Three of A-Rod's former teammates made the Hall this year -- Edgar Martinez, Mariano Rivera and Mike Mussina -- but Bonds and Clemens did not. In their seventh year of the 10-year eligibility window on the Baseball Writers' Association of America ballot, Bonds saw his vote share increase from 56.4 percent to 59.1 percent, while Clemens' increased from 57.3 percent to 59.5 percent. Candidates must receive 75 percent of the vote to be inducted.
Bonds and Clemens have three years of eligibility remaining, and their final year on the ballot would coincide with Rodriguez's first.
Like Rodriguez, Bonds and Clemens were among the best players to play the game, but performance-enhancing drug allegations cast a shadow over their careers.
"Look, I pray every day I get a chance to get in. The Hall of Fame is the ultimate place," Rodriguez told ESPN. "If you think about Roger and Barry specifically ... if you stopped their career at the age of 33 or 34, they were both first-ballot [Hall of Famers] and then the noise [about PEDs] started. For me, it's just a shame. I am certainly cheering for both of them. I like them both very much. They're both friends, and I'm in their corner."
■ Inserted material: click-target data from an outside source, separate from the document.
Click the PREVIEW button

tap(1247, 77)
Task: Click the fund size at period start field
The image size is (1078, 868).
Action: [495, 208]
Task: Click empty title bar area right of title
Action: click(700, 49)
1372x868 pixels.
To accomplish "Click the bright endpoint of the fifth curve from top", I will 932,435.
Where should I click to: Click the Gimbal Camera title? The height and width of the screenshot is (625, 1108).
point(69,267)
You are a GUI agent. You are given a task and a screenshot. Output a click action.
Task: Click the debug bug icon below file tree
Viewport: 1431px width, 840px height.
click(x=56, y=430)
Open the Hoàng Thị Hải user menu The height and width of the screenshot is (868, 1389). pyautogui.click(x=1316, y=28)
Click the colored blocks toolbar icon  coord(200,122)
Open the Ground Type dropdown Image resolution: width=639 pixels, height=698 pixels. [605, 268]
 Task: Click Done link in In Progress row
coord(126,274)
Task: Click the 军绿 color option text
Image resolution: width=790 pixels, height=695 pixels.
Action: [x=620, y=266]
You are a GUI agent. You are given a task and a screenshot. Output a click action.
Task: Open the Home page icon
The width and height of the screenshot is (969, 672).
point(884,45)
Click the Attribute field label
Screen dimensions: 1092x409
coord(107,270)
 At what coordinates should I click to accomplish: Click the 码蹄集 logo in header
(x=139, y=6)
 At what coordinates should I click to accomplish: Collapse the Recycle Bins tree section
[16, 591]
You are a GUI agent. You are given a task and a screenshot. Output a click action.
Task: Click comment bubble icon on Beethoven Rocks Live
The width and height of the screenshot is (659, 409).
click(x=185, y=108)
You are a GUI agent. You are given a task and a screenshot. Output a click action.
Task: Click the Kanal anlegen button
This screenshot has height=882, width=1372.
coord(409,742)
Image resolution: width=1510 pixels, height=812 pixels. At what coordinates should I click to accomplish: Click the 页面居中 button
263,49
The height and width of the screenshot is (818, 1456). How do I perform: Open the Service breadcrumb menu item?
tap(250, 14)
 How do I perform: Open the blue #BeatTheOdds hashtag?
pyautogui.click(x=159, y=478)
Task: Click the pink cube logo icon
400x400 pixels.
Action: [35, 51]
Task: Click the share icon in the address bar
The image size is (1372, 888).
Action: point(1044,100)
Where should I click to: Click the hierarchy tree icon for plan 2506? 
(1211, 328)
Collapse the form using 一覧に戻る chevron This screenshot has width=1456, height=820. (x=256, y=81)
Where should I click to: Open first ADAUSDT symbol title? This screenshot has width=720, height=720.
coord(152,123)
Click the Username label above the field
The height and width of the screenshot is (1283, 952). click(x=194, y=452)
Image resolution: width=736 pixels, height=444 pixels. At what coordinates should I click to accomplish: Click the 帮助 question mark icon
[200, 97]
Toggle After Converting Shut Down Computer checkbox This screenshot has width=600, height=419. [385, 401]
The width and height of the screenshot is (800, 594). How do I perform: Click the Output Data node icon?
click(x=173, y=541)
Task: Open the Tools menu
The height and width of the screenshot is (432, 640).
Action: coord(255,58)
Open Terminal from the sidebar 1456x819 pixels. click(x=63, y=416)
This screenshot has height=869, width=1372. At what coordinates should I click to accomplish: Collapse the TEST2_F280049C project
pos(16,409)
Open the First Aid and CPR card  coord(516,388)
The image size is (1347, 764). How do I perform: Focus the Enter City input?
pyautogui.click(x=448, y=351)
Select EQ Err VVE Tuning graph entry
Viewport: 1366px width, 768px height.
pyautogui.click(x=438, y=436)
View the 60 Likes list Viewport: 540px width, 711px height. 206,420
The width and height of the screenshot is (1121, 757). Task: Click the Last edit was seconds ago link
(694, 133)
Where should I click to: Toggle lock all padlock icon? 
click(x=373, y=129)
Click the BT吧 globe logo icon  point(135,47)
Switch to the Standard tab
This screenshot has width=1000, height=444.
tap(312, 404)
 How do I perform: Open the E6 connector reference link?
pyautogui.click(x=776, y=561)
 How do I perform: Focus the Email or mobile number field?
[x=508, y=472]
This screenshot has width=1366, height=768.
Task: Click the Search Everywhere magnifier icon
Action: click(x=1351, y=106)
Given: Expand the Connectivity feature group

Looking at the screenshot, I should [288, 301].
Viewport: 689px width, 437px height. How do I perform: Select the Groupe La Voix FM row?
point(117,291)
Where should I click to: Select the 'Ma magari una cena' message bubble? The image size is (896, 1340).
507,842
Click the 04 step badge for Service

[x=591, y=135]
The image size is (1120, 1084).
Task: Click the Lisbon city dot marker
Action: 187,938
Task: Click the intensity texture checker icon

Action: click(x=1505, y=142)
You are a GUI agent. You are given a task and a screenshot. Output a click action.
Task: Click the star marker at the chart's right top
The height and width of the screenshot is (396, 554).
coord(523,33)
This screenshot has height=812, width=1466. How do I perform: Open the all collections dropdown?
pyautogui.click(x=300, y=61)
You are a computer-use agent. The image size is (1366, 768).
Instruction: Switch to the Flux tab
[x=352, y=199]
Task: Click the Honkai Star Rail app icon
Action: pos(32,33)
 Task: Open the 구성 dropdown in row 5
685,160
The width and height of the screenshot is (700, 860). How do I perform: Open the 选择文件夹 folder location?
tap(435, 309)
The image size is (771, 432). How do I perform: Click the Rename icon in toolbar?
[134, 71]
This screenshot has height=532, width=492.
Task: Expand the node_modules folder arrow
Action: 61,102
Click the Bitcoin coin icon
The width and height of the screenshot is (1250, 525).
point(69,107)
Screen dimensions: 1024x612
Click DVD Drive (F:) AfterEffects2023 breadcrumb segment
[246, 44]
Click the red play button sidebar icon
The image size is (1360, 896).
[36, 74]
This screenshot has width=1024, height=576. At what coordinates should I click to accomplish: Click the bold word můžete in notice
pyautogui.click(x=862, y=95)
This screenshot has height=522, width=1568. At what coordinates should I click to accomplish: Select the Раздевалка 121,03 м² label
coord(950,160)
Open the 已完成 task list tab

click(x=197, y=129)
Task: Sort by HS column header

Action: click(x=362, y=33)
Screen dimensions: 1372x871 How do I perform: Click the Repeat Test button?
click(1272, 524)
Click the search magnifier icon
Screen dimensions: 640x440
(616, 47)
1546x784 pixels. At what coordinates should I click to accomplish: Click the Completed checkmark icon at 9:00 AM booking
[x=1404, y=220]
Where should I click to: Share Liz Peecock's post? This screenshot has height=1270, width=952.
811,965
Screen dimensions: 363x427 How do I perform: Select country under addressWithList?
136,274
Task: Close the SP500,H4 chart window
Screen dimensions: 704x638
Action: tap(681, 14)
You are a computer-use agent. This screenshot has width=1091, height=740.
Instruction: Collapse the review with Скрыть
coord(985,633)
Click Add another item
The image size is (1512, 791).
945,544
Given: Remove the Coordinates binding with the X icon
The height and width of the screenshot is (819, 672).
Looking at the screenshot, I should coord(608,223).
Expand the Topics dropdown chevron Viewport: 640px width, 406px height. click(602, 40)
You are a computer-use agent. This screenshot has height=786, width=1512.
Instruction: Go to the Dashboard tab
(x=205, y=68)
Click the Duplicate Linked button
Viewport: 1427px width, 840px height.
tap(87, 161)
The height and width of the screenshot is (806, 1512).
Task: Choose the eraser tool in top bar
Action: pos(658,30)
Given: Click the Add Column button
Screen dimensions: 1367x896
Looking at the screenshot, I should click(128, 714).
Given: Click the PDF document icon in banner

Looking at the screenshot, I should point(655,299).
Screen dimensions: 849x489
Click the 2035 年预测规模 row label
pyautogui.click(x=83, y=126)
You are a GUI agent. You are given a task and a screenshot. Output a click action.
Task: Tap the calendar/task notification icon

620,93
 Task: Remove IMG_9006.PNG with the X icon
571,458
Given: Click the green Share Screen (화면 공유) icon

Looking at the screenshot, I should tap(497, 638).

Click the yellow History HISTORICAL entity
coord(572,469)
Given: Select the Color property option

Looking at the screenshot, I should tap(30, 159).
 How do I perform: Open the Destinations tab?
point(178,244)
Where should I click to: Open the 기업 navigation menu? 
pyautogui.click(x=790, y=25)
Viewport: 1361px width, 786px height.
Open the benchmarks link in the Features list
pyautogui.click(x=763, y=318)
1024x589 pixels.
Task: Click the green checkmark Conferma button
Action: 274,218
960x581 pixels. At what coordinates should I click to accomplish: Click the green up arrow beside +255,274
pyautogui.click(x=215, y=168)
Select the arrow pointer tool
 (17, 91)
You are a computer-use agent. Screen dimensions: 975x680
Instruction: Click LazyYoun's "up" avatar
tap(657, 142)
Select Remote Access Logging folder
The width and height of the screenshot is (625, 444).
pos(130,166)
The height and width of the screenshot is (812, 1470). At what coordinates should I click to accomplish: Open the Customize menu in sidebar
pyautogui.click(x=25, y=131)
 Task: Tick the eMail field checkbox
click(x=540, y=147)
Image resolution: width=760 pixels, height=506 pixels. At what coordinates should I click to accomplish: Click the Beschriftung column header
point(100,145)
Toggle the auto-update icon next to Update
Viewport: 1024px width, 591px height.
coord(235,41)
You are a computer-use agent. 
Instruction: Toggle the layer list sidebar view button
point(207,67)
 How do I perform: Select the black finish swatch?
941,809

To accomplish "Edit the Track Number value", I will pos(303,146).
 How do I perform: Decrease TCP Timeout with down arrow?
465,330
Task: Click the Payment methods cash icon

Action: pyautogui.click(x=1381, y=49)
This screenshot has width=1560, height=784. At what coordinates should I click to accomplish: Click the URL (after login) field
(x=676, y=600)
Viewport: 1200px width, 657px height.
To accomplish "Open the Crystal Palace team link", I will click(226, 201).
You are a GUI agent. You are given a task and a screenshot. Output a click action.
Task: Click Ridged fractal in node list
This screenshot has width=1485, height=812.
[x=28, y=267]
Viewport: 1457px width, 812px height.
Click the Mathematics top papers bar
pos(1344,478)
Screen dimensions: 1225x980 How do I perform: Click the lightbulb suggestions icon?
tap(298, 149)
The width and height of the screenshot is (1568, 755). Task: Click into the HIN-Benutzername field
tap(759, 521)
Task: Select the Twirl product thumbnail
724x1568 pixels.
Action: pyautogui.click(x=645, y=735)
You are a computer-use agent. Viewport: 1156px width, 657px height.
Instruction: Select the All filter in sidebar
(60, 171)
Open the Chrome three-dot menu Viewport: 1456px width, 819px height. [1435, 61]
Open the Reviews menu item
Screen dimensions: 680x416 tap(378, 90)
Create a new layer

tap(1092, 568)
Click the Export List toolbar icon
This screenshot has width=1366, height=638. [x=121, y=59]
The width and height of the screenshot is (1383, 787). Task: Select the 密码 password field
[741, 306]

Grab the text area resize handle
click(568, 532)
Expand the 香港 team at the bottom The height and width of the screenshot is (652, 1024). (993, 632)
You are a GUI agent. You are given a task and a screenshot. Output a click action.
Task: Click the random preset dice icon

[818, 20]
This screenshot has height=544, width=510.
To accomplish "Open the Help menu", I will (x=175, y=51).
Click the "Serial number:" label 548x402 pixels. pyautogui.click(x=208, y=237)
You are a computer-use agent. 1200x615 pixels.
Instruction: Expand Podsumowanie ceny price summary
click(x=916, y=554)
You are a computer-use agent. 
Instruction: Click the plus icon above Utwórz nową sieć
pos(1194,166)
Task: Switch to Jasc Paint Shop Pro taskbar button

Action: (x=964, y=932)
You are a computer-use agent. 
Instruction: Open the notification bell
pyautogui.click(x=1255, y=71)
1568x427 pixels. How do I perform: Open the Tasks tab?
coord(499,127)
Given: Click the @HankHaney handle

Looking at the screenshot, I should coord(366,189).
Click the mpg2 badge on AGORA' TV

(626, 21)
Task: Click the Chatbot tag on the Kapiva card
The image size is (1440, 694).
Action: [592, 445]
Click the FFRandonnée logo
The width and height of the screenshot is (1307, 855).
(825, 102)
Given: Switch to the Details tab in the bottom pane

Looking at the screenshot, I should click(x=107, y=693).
Rodriguez hit 696 home runs and collected 3,115 hits in his 22-year career with the Mariners, Rangers and Yankees before retiring after the 2016 season. He was a three-time American League Most Valuable Player Award winner and a 14-time All-Star, and he won a World Series championship in '09 with New York. He also was suspended for the '14 season for violating MLB's Joint Drug Prevention and Treatment Program.
If Bonds and Clemens were to be elected in one of their final years of eligibility, it could signal a shift in philosophy among voters that would make it more likely that Rodriguez, facing a similar situation, might also eventually be voted into the Hall. But A-Rod has said he understands that his mistakes might prevent that.
"I made my case when I made my mistakes," Rodriguez said on ESPN. "I'm going to have to lie in my bed. I'm still hoping that I can one day get in."